Ma non è di architettura né di storia che voglio parlare. Perché questa villa, costruita nel 1860 e acquistata nel 1919 dal genovese Mario Odero con tutta la proprietà, ha dato il nome a uno dei vini dell’Oltrepò che ho amato di più. Suo artefice, all’epoca, quando Margherita Odero aveva appena assunto la preziosa eredità del padre Giorgio, il celebre enologo toscano Franco Bernabei.

Ho avuto la fortuna di assaggiare il Villa Odero ’91 (e i suoi parenti stretti ’90 e ’89) tre o quattro volte, negli ultimi anni, prelevato dalla cantina-archivio di famiglia e, a parte una bottiglia sfortunata per colpa di un tappo colato, l’ho sempre trovato in forma splendida. Figlio di un classico uvaggio barbera-croatina-uva rara, esprime come pochi l’equilibrio tra la forza – che non è difficile da trovare in vini di tal natura – e l’eleganza, elemento invece assai più raro. Il colore granato scarico dei grandi rossi invecchiati predispone i sensi all’avvicinamento cauto quanto fiducioso, e non c’è bisogno neppure di tanta presa d’ossigeno per far emergere tutto il bouquet di confetture spolverate di spezie orientali, con l’incenso, la liquirizia e la mentuccia a far da corollario.

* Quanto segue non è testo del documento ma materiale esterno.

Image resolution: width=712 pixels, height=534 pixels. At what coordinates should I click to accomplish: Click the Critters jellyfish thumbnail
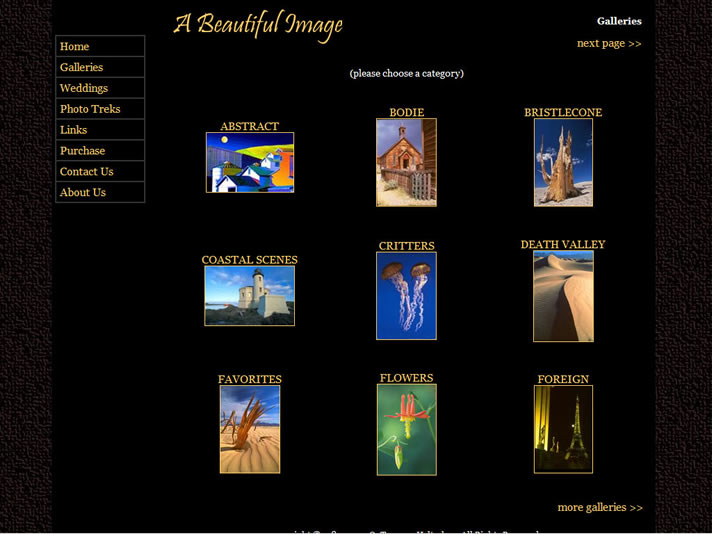click(x=406, y=296)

La bocca è ancora agile, viva, quella di un vino che non ha alcuna intenzione di abbandonarsi agli acciacchi della terza età ma mostra vigore, espressione, sostanza e matura profondità.

Il difetto? Non viene più prodotto dal 1998. Attualmente le singole componenti – barbera, croatina, uva rara – danno vita a tre vini differenti. Io sono circa dieci anni che garbatamente suggerisco all’azienda di ricominciare a produrlo. Magari con un altro nome, giusto per non creare confusione con il pluripremiato Pinot Nero Giorgio Odero, attuale punta di diamante della tenuta. Continuo a dirlo a Margherita Odero, alla figlia Valeria Radici, all’attuale enologo Gianluca Scaglione. Non ho ancora perso la speranza.